Ingredients vary according to taste but most salsas contain tomatoes, peppers, onions, parsley and garlic. Freshly squeezed lime juice is often added.

• The Aztecs served salsa 3,000 years ago.
• A crew member of one of Christopher Columbus’s ships brought chili peppers to Spain and from there they were eventually dispersed throughout Europe, Southeast Asia, and the Middle East.
• Salsa has high levels of Vitamins A and C.


What to Plant:

Tomatoes are usually the heart of a salsa. Plant nurseries in Bermuda offer a good variety. Roma tomatoes are flavourful as are cherry tomatoes which grow well in a pot. Three plants should produce enough fruit to last the summer.
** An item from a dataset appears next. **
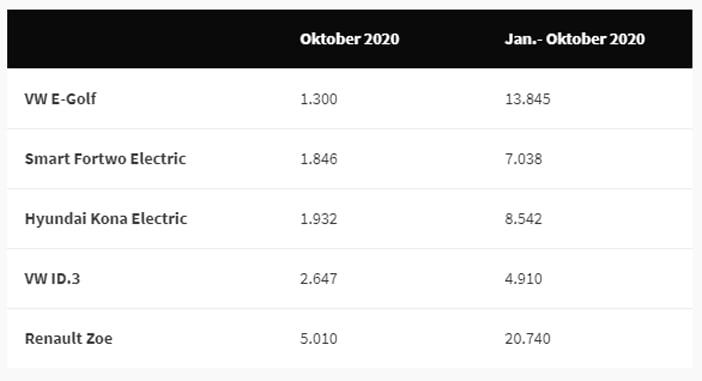Click the 2.647 value for VW ID.3
Viewport: 702px width, 381px height.
pos(319,278)
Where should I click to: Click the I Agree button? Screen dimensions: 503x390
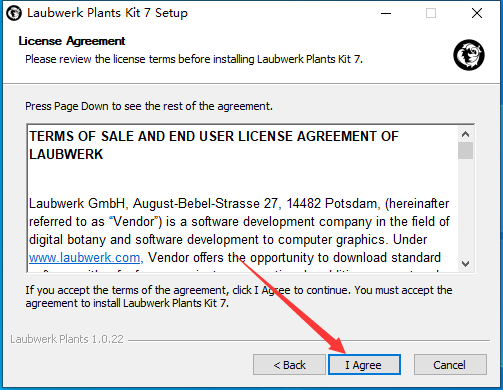coord(364,365)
• Plant each seedling in at least two square feet of your garden or in one five-gallon container with good drainage.
• Remove two leaves at the seedling’s base so that you can set each seedling in a hole deep enough to bury much of its stem. A stronger root system will result.
• Water regularly making sure the soil is moist, but not soggy.
• Feed plants in containers with a tomato specific fertiliser every two weeks.


Bermuda onions work well, as do red onions. Scallions and/or chives can be substituted. They add a milder taste while giving colour.


Hot Peppers
If you like medium to hot salsa, grow cayenne peppers. Jalapeno and tabasco peppers are excellent for a mild to medium heat level. Hot peppers are easy to grow in Bermuda and each plant can produce over a dozen fruits. Grow three to five pepper seedlings, one per pot.

TIP: Hot peppers freeze well and are useful ingredients for curries.

• Hot peppers like warm days and nights to produce fruit. Hot air and earth temperatures increase their heat levels.


Sweet Peppers
Use only sweet peppers if you do not like spicy hot food or a mix for a sweet and spicy blend. Red, yellow, and orange peppers take longer to ripen. Peppers at their green stage can be harvested earlier.

• Water regularly.
• Fertilise when planting and again when fruits appear.
• A tablespoon of Epsom salts can be added to the soil when planting. It boosts magnesium.
• Stake if the fruits appear too heavy for the plant to bear their weight.
• Snip fruits with scissors so you don’t break stems.


True salsa calls for cilantro, otherwise known as Chinese parsley or coriander. The leaves have a peppery taste while the seeds, ground, are aromatic and can also be added to the mix. But curled parsley is a good substitute for those who like a milder taste. It is also easier to keep going during the summer. All can be grown in pots.

• Keep in shade during the summer.
• Keep cutting leaves to promote growth.